■ **TEXT TO READ**

::::::::::

The Pennsylvania Academy of Science, Inc.
- Established: 1924
- Type: Nonprofit professional society (IRS exemption status): 501(c)(3)
- Purpose: Academy will strive to embrace all disciplines of science and help ensure the scholarly and ethical pursuit of all scientific endeavors
- Headquarters: East Stroudsburg, Pennsylvania, U.S.
- Region served: Pennsylvania and Worldwide
- Method: Memberships, grants, and endowments
- Key people: Andre Walther, President, Tammy Tintjer, President-Elect, Matthew Wallace, Immediate Past-President
- Website: pennsci.org

= Pennsylvania Academy of Science =

American learned society

The Pennsylvania Academy of Science was founded and organized on April 18, 1924, and is an independent non-profit organization that strives "to embrace all disciplines of science and help ensure the scholarly and ethical pursuit of all scientific endeavors." Today the Pennsylvania Academy of Science has members throughout the United States and in other countries. The current president is Tammy Tintjer of King's College and the President-Elect is Rachael Zhu of Wilson College. Andre Walther of Cedar Crest College serves as Immediate-Past President.

::::::::::

■ **SUPPLIED INFORMATION**
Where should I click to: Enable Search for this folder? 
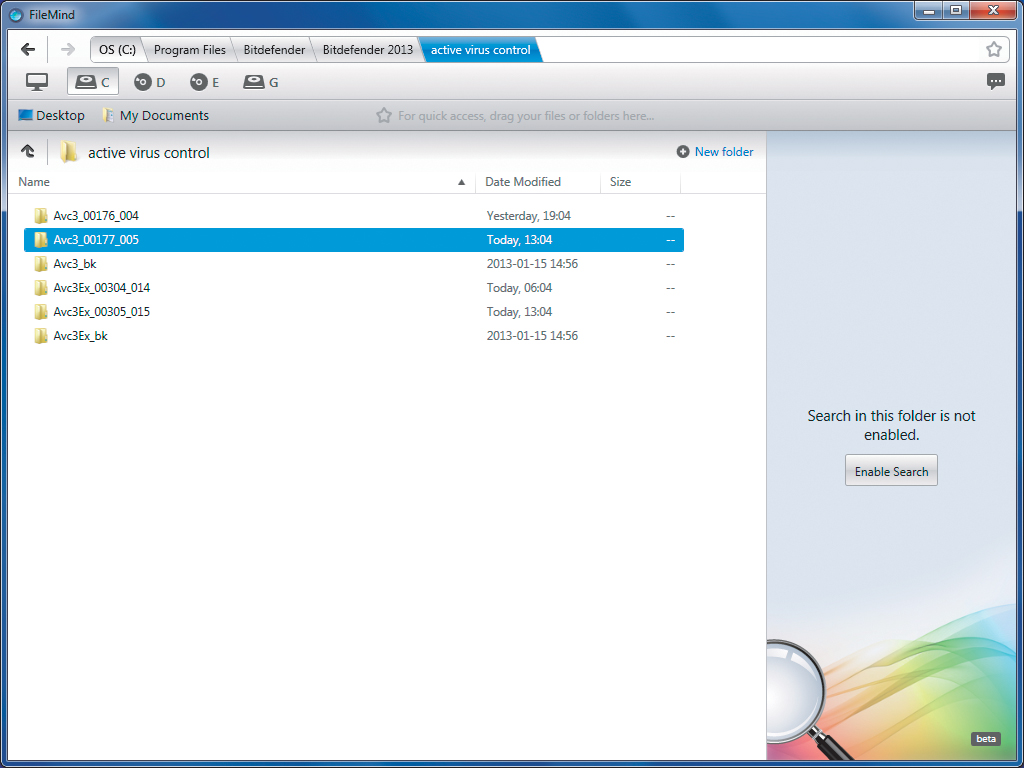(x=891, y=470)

::::::::::

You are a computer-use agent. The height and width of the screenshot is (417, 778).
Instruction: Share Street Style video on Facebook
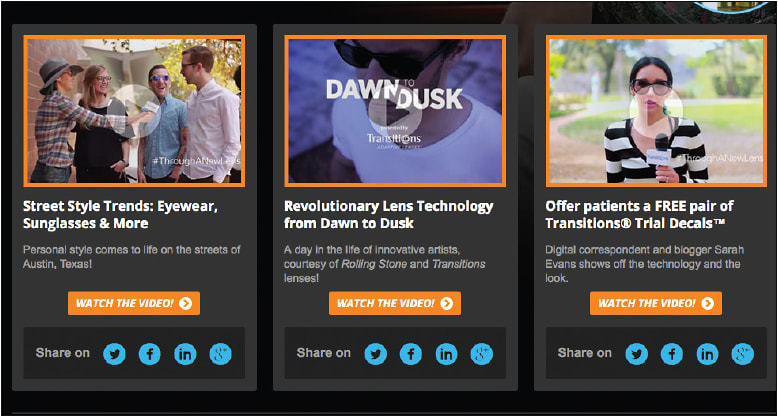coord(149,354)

::::::::::

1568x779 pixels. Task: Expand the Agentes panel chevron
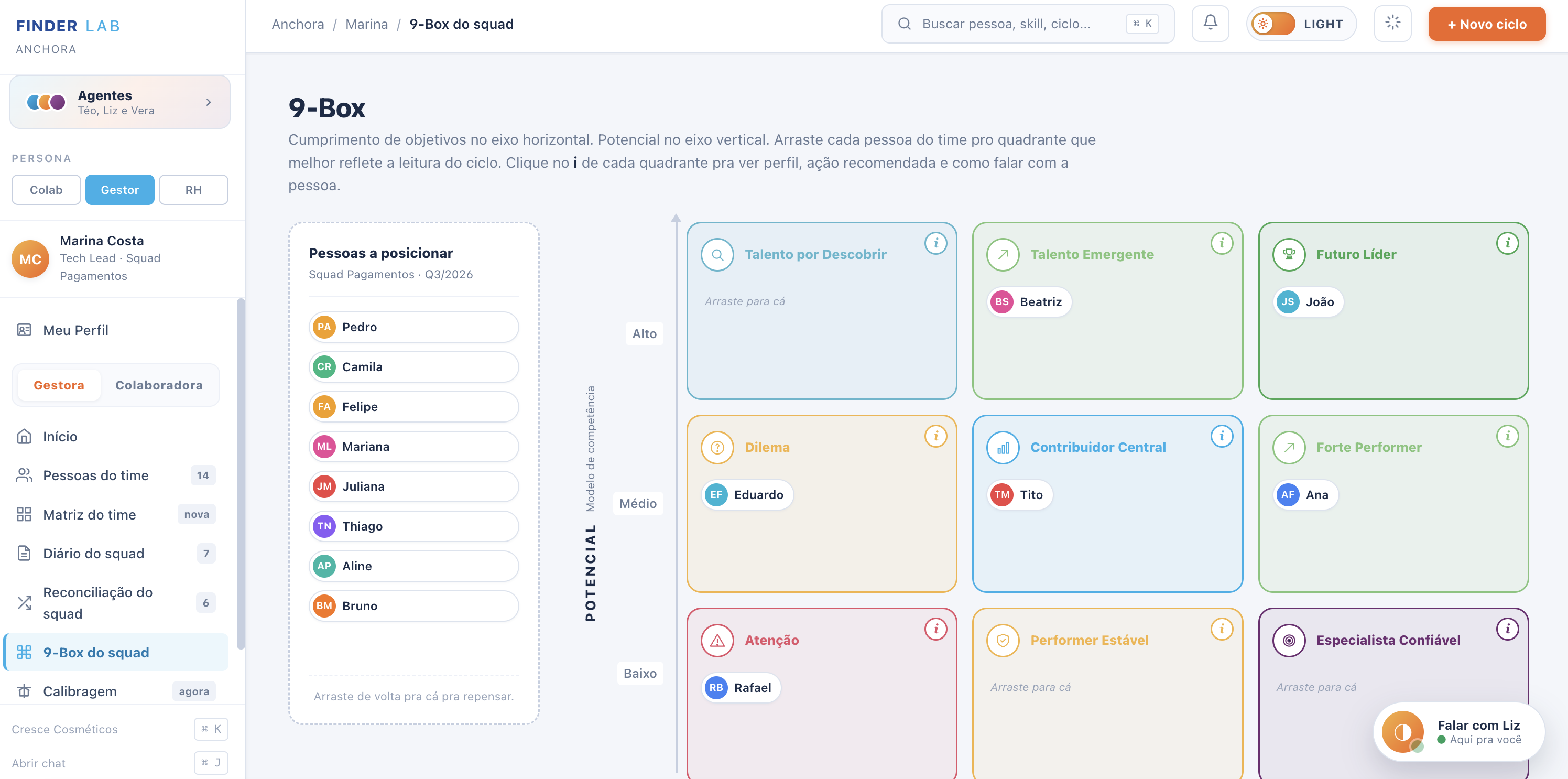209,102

::::::::::

■ **YOUR TASK**
Extend the article on the Pennsylvania Academy of Science, starting right after its final sentence.

■ **SOLVED PROBLEM**
==History==

During the American Association of Academies of Science meeting in December 1923, a group led by E.M. Gress, C.R. Orton, and W.A. McCubbin was formed to determine interest in starting an Academy of Science in Pennsylvania. The efforts that included 2,000 questionnaires culminated in a meeting held on April 18, 1924, in Harrisburg, Pennsylvania, and led by Frank D. Kern and S.H. Derickson. Officers including Otto E. Jennings (President), C.E. McClung (vice-president), Joseph S. Illick (Secretary), T.L. Guyton (Assistant-Secretary), Frank D. Kern (Treasurer), George H. Ashley (Editor), and J.P. Kelley (Press Secretary) were elected and two committees were formed Nominating and Constitution. Later that year, an Executive Meeting was held in the Senate Caucus Room in Harrisburg, Pennsylvania on November 28, 1924, where Pennsylvania Governor Gifford Pinchot attended. The First Annual Meeting was held from April 10 to 11, 1925 in the Senate Caucus Room, and the Constitution of the academy was adopted.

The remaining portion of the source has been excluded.